October 11, 2017

Meet Dumb Hardwax

Twitter bots have gotten a fairly bad rap, recently (often with good reason). When they’re done right, a genuinely quirky robot can cut through a feed full of humans with beautiful tidbits. God bless [@tinycarebot](https://twitter.com/tinycarebot).


Another thing that gives me life is reading Hardwax, a hugely influential Berlin record store, get excited about their new stock. Their snappy, idiosyncratic descriptions of new music is steeped in electronic music folklore. Gems like this are peppered all over:

“Dancehall from cyberspace - awesomely fresh & fearless & full of Grime affinities”

I could flick through this stuff all day, but as a Londoner I’m usually gonna pick up records from my local stores. This means I don’t get around to checking these as much as I should, which got me thinking - I wish I could have Hardwax reviews in my Twitter feed, or something. They even fit in to 140 characters most of the time…

I’d also been meaning to have a go at generating pseudo random text with Markov chains, after coming across Roel’s post here. For those that don’t know about this type of chain - here’s a wicked visual intro - in short they are mathematical systems that describe the probabilities of moving from one “state” (or set of values) to another.
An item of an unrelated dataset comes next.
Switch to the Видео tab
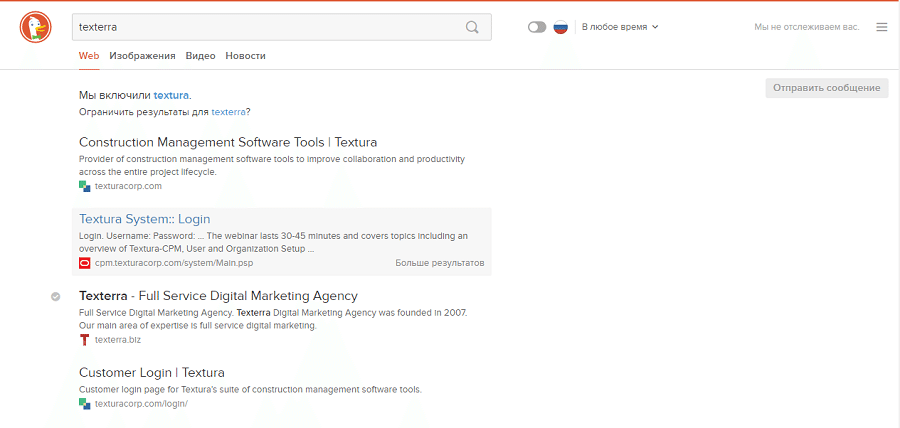Image resolution: width=900 pixels, height=428 pixels. pos(200,56)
Could there be potential to subvert this principle, knitting together words to form sentences, imitating this inimitable style? I’m envisaging a bot that spits out pseudo-Hardwax reviews, just for my sadistic enjoyment. Let’s get it.1

Gettin’ in to a scrape

First up, I went straight to the Hardwax web shop to get hold of the review/description text accompanying releases on there. This would serve as the corpus of text from which we can build our Markov chain review generator. Here’s what the release pages look like:

Those bits circled in red? Those are the Hardwax reviews. I was able to put together a fairly simple function (leaning heavily on rvest) to scrape them.
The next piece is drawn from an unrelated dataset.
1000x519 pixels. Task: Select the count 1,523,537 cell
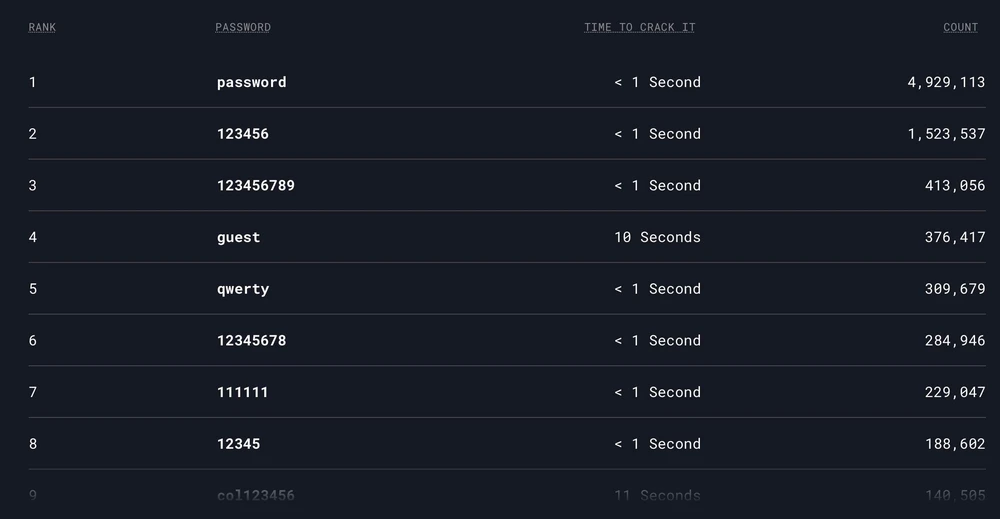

# web scraper for hardwax reviews
hardwax_scrape <- function(page, no) {
  
  # construct url
  x <- paste0("https://hardwax.com/", page, "/?page=", no, "&paginate_by=50")
  
  # scrape reviews
  reviews <- x %>%
    read_html() %>%
    html_nodes("p") %>%
    html_text()
  
  return(reviews)
}

This simple URL structure meant the function could be easily applied for each section/genre on the site, like pulling the latest weeks new ish:

# scrape news
lapply(seq_along(1:2), hardwax_scrape, page="this-week") %>% unlist() %>% head()
## [1] "Flawless Acid Electro science by the truly professional grand master Carl Finlow"         
## [2] "Driving Electro Bass"                                                                     
## [3] "Stunning rhythm tracks somewhere in between leftfield Techno & Grime"                     
## [4] "Beautiful Ambient atmospheres & stepping House organics"                                  
## [5] "One sided 12\" - blinding, raw Proto-House reminiscent cut & noisy leftfield Electro trip"
## [6] "One sided 12\" - blinding, raw Proto-House reminiscent cut & noisy leftfield Electro trip"
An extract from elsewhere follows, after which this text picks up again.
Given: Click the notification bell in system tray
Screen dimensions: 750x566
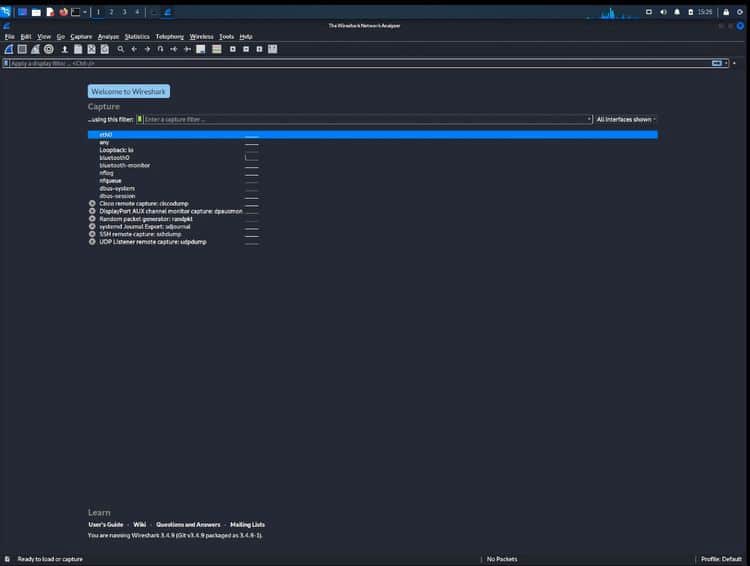Looking at the screenshot, I should pos(677,12).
Once the various sections were scraped, some data cleaning procedures (remove releases with no reviews, reviews longer than 140 characters, or duplicate reviews) ensured the reviews were fit for purpose to head on to the next stage.2

Preppin’ the Text

Now we’re entering text mining territory, it’s time to call on the might of tidytext to bring our body of text into forms suitable for Markov Chain text generation. A couple of wise steps should see us through.3

  1. Word counts: To aid the probabilistic elements of Markov chain text generation, we need an understanding of how many times words appear, in different contexts:

    • No. times words appear in corpus (all webstite review text)
    • No. times words appear at the beginning of a review (herein known as ‘openers’)
    • No. times words precede commas
  2. Ngrams:

    • Bigram counts (pairs of consecutive words)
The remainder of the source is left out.